Quanto è facile o difficile portare in azienda un tipo di cultura che contempla il fallimento e l’errore come chiavi di apprendimento e tensione al miglioramento? Cosa può incentivare questo tipo di cultura?
La realtà è questa: non si fallisce mai. Il fallimento è apprendimento. Certo, un fallimento ti rimane impresso. Ma è importante dare la possibilità ai tuoi collaboratori di poter sbagliare e apprendere. Tuttavia una guida è necessaria. Faccio un esempio: a Roma possiamo andarci con il canotto, con il treno o in bicicletta. Una volta impostato l’obiettivo, il come ci si arriva è meno importante: ci si renderà conto che il modo più efficiente è la macchina piuttosto che il treno e si sceglierà una soluzione. L’apprendimento è questo. L’anticamera del fallimento è la mancanza di obiettivi. Mentre un’azienda evolve e continua a imparare, il ruolo del capo è quello di essere l’unico responsabile. E se gli errori sono troppi grossi, a rimetterci sarà soltanto lui.
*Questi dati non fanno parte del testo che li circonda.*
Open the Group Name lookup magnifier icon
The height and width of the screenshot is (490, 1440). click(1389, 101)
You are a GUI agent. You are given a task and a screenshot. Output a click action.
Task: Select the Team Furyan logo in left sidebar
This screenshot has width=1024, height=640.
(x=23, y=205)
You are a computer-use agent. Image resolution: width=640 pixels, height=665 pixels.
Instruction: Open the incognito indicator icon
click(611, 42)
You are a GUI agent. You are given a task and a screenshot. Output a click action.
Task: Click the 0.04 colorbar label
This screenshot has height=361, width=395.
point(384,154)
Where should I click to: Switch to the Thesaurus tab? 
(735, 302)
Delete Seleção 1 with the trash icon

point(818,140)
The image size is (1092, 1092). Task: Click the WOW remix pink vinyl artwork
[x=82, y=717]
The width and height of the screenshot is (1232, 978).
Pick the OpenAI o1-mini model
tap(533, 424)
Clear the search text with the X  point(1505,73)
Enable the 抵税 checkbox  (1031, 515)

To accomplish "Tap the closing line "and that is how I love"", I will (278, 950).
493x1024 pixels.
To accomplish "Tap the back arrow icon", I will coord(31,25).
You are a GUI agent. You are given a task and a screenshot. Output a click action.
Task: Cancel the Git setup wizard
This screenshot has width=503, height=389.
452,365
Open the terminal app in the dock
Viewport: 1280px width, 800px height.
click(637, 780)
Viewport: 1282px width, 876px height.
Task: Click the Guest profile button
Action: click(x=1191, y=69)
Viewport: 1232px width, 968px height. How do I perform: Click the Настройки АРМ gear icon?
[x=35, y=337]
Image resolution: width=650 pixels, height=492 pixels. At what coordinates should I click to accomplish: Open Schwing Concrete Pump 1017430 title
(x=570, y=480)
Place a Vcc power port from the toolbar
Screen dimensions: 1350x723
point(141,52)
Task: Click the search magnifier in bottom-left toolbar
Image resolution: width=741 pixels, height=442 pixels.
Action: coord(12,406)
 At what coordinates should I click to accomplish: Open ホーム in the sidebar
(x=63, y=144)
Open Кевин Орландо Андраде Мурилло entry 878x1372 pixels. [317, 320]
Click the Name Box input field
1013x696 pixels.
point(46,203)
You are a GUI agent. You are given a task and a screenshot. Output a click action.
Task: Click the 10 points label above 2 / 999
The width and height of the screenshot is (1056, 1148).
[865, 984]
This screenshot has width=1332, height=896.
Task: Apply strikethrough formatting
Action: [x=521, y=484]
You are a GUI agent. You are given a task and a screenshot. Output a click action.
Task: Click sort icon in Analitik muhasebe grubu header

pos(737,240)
Quali consigli si sente di dare a realtà aziendali medio piccole che hanno la necessità di rilanciarsi come successo a Poretti ma magari non dispongono del coraggio o degli strumenti sufficienti ad avviare il cambiamento?
Il coraggio è una delle poche cose di cui non si può fare a meno. Il mondo d’oggi è complesso e occorre il coraggio di fare le scelte migliori circondati dalle persone giuste. E per quanto le persone che lavorano con te possano essere preparate, anche la fortuna gioca un ruolo chiave. E allora diventa fondamentale anche la capacità di ascoltarsi dentro e di individuare qual è il possibile contributo che si può dare nel rilanciare o sviluppare o portare fuori dalle sabbie mobili la propria azienda. Questo vuol dire anche dover compiere scelte faticose. Ma una volta fatte, occorre essere coerenti. Scegliere una strada vuol dire avere anche il coraggio di proseguirla. Spesso a distruggere un’azienda è un cambio improvviso di una strada intrapresa senza coinvolgere i propri collaboratori e senza spiegarne le motivazioni.

Che ruolo ha il digitale in Carlsberg Italia?
Sul digitale stiamo lavorando molto. Credo di avere indovinato le strade che percorreremo nel prossimo futuro. Si tratta di un percorso che ha una sua coerenza. Un po’ come per tutti cambiamenti, il digitale impone un cambio di mentalità. Spesso le persone semplificano i concetti e guardano al digitale come a semplici canali di comunicazione o advertising, che in realtà è solo un pezzo della grande catena di valore che dobbiamo essere in grado di produrre. Siamo in fase di test su più fronti e a partire dall’anno prossimo saremo in grado di raccontare un nuovo pezzo della nostra storia. Comincio ad anticipare questo: “digitale” per Carlsberg Italia vorrà dire soprattutto customer experience e straordinarietà dell’esperienza che si dovrà tradurre sempre di più in consapevolezza dell’acquisto e del consumo.